The debt ceiling crises of recent decades follow this pattern precisely. Rather than negotiate spending priorities through normal budgetary processes, both parties have used the debt ceiling as an opportunity to demand total victory on their entire policy agenda. The result has been repeated threats of government default that damage American credit ratings and economic stability without achieving any party's actual objectives.
Similarly, immigration reform has been trapped in Numantian logic for decades. Comprehensive solutions require acknowledging that both increased border security and pathways to legal status serve legitimate interests. Instead, both sides have preferred to maintain absolute positions that prevent any progress while providing campaign material about the other side's extremism.
The Psychology of Political Martyrdom
Numantian politics appeals to politicians because it eliminates the personal responsibility that comes with governing. When you refuse all compromise, you never have to defend the practical consequences of your decisions. Every policy failure can be attributed to insufficient commitment to your principles rather than flaws in the principles themselves.
This dynamic is particularly attractive to politicians whose primary constituency consists of ideological activists rather than voters who experience the practical consequences of government dysfunction. Activists often prefer dramatic gestures of resistance to incremental policy improvements, because dramatic gestures provide clearer signals of tribal loyalty.
The media environment reinforces these incentives by providing more coverage for political conflict than for legislative compromise. A politician who threatens to shut down the government receives more attention than one who crafts a bipartisan solution to a complex problem. This attention translates into fundraising opportunities and name recognition that benefit political careers even when the underlying tactics damage governance.

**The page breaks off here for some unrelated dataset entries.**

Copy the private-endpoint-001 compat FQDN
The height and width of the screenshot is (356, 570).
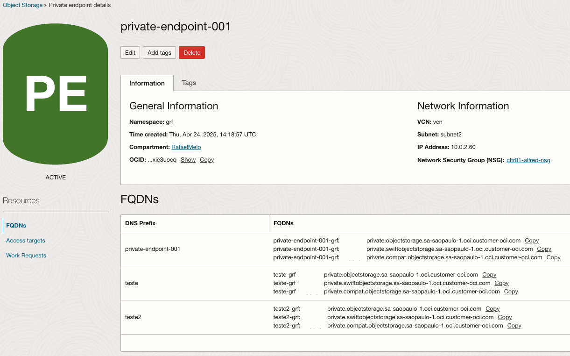click(x=553, y=257)

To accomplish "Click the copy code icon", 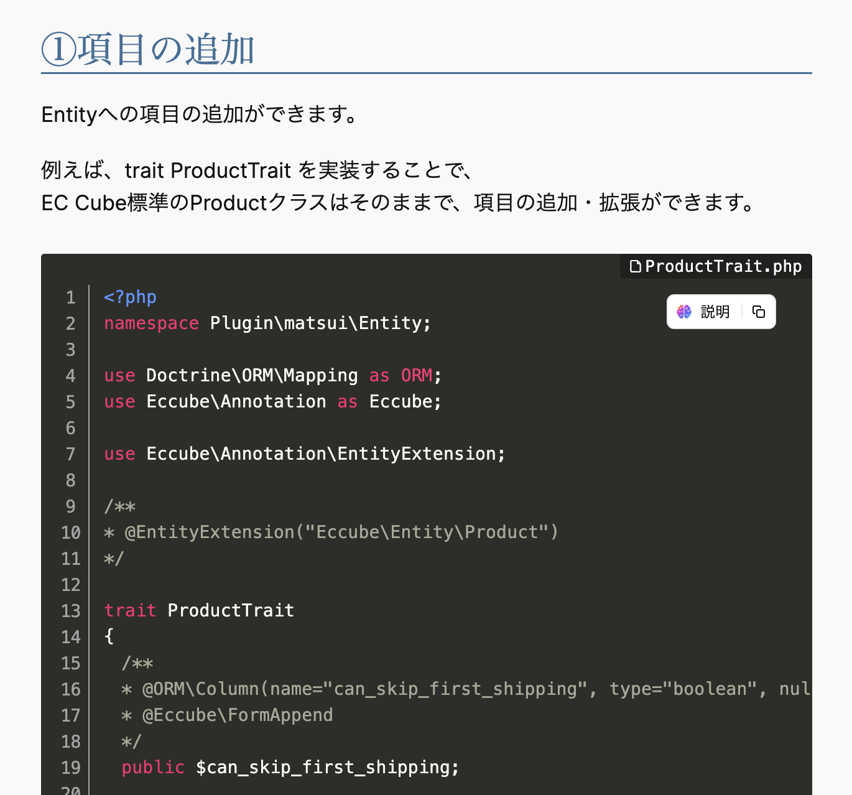I will [x=759, y=312].
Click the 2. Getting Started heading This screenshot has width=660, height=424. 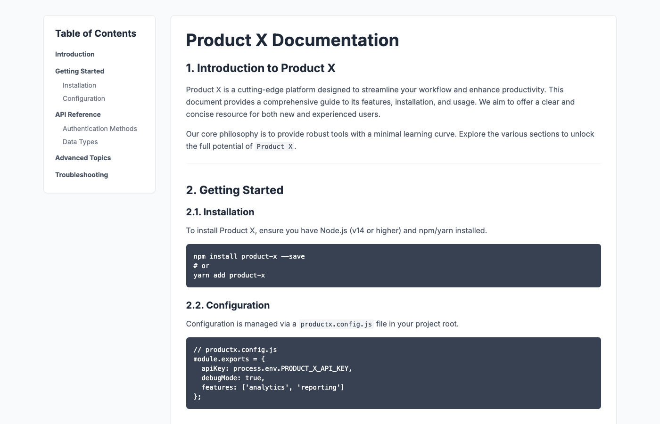click(x=234, y=190)
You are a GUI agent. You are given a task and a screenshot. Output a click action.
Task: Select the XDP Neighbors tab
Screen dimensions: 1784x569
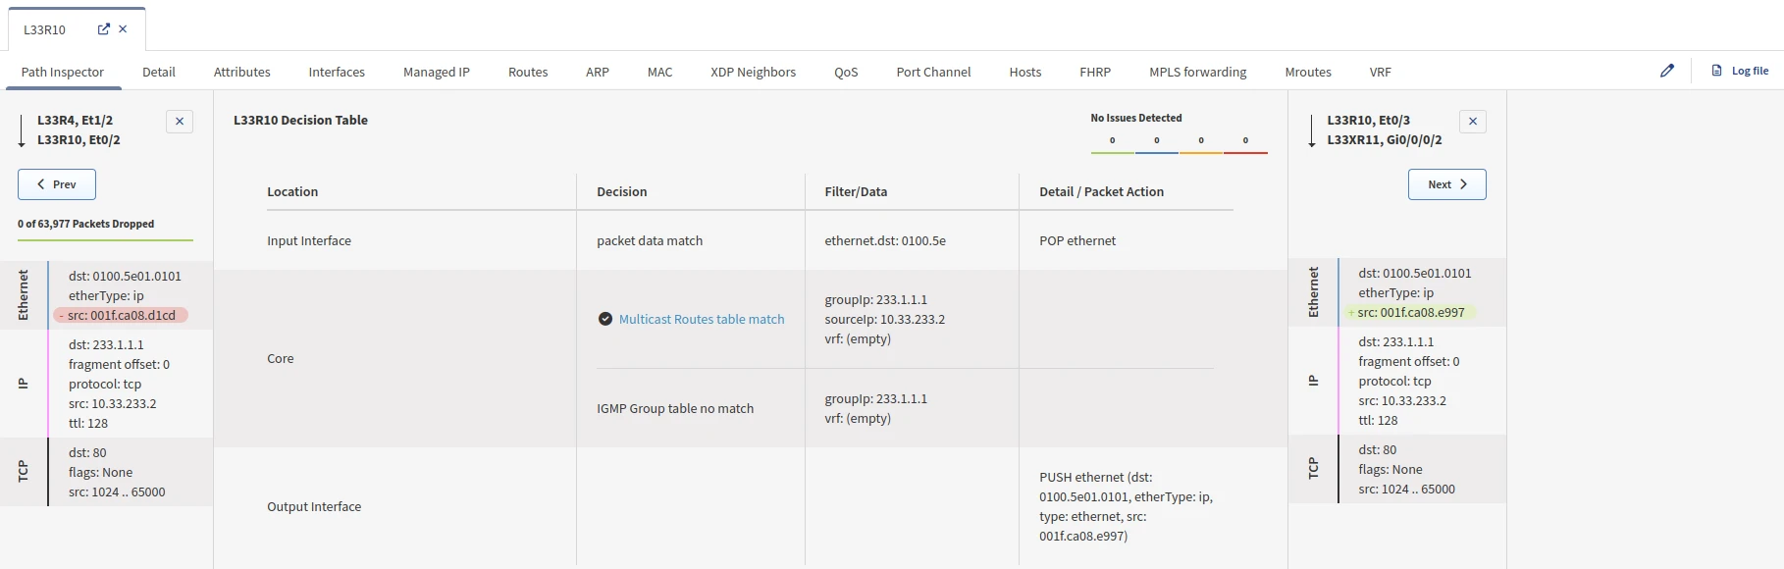coord(753,72)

The Cost of Impossible Purity
Numantia's choice was genuinely heroic because Romans offered no terms that would have preserved Numantian independence. Most contemporary American political conflicts involve disputes where both sides could achieve significant portions of their objectives through negotiated compromise.
The insistence on total victory typically results in total defeat. Confederate resistance after 1864 led to harsher Reconstruction than would have emerged from earlier surrender. Prohibition advocates' refusal to accept partial restrictions led to complete repeal. Contemporary debt ceiling standoffs have weakened both parties' ability to implement their preferred fiscal policies.
More fundamentally, Numantian politics destroys the social trust that makes democratic governance possible. When political opponents are treated as existential enemies rather than fellow citizens with different priorities, the shared institutions that enable peaceful resolution of disputes begin to break down.
The Alternative to Martyrdom
Effective politics requires accepting that your opponents will sometimes win, that perfect solutions rarely exist, and that preserving the system that allows future political competition matters more than achieving total victory in any particular dispute.
This doesn't mean abandoning core principles—it means distinguishing between principles worth preserving and tactical positions worth negotiating. Numantia chose to die rather than live under Roman rule. American politicians who treat routine legislative disputes as equivalent moral choices are confusing the drama of martyrdom with the responsibility of governance.
The city that burned itself to avoid compromise has inspired politicians for two thousand years. Perhaps it's time to ask whether inspiration should come from those who chose destruction, or from those who found ways to preserve something worth saving.